EXTRACTED TEXT:
════

I mean, if you could produce enough energy to satisfy you

by throwing a lock in a fire,

you have to have a good justification

for having a multi-billion dollar

highly technical, very difficult to build operation

to replace it.

I think you just hit at a couple of things

I want to discuss.

So A, as you don't know the cliche

about the failed promise of nuclear energy

is that in the 50s it was supposed to be too cheap to meter.

This was the promise of nuclear energy

and this has frankly nothing to do with let's say

like the climate change concern which becomes much more of a

let's say selling point of nuclear energy

like moving into the 60s, 70s, 80s and to today.

So back in the 50s you're not talking about climate change,

you're talking about industrialization, you need energy,

there's all this promise from nuclear fission obviously.

So to what degree are the ideal scenarios of fusion

inherently cheap or is that a problem to be solved, right?

So what I'm kind of getting at is, is nuclear,

sorry, is fusion cheap inherently

or is that something we're kind of saying,

assume we solve the cheapness problem,

assume we solve this, this, this and that.

Wow, there's a glorious future in front of us.

Yeah, I'm afraid it's not inherently cheap

any more than fission is inherently cheap.

On paper, I mean it's a great technological solution.

It's kind of in the abstract.

You just bash these atoms together, boom, energy comes out.

As you point out, in the 50s there was this equal optimism

about fission that all you have to do is stuff enough uranium

in a close enough space, throw some ronds in and boom,

energy to cheap to meter.

In fact, that phrase came from Louis Strauss,

who was the head of the AEC in the 50s.

So, yeah, the problem is,

I mean, if you look at fission, he's a really good guy.

It's technologically simpler in many ways.

Again, all you have to do is take enough of this

fairly abundant material, put it together in a clever way,

throw some patrol rods in and you've got something

which will boil water.

It is obviously more difficult to do that in a safe way

in a way that disposes of waste properly,

but it is doable.

I mean, this is something that our society has figured out.

But on balance, we choose not to embrace that solution right now

because as technologically appealing as it is,

it has both political and social consequences

that we don't want to live with right now.

When you process uranium, you have the problem of nuclear waste

and we have to figure out where to put it.

And our national solution at Yucca Mountain fell through.

We currently don't have a plan for storing this waste.

So, the nuclear plant operators are running

and they're storing their waste on site generally

and it's something that has been deferred.

So, it's been punted to a future society to figure out.

But that aside, even if we had a waste solution,

if you look at the price of building a nuclear power plant

just to make it safe and reasonable

and have all the state guards keep all the regulations,

all the regulatory agencies happy, it is expensive.

On a per kilowatt hour price,

it is several times more expensive than gas or coal

or even other renewables.

So, yeah, it is a part of our energy portfolio,

but it is not dominant and it is not solving the problem.

I think fusion in the best case scenario

is going to have that sort of contour.

════

STUDY MATERIAL:
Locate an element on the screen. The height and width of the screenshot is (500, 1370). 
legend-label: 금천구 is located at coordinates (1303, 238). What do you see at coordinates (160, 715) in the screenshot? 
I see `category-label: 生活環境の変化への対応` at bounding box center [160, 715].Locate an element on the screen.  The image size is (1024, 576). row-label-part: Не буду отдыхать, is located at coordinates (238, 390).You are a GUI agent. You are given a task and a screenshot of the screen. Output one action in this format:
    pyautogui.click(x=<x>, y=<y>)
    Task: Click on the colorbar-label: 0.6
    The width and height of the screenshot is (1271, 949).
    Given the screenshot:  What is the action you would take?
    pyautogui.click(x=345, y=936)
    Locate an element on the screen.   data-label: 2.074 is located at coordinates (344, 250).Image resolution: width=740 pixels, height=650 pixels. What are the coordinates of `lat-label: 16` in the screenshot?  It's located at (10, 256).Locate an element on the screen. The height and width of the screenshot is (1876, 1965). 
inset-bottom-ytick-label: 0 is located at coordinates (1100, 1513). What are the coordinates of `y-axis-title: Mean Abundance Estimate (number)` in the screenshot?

════

WORK INSTRUCTION 1: Reproduce word for word the passage of the fusion energy transcript that opens with the words containing "to replace it." and closes with "too cheap to meter.".
WORK INSTRUCTION 2:
Answer these questions from the fusion energy transcript:
(a) In what decade was nuclear energy supposed to be too cheap to meter?
(b) Who was head of the AEC at that time?
(c) What national solution for nuclear waste fell through?

TASK OUTPUT 1:
to replace it.

I think you just hit at a couple of things

I want to discuss.

So A, as you don't know the cliche

about the failed promise of nuclear energy

is that in the 50s it was supposed to be too cheap to meter.

TASK OUTPUT 2:
(a) The 50s.
(b) Louis Strauss.
(c) Yucca Mountain.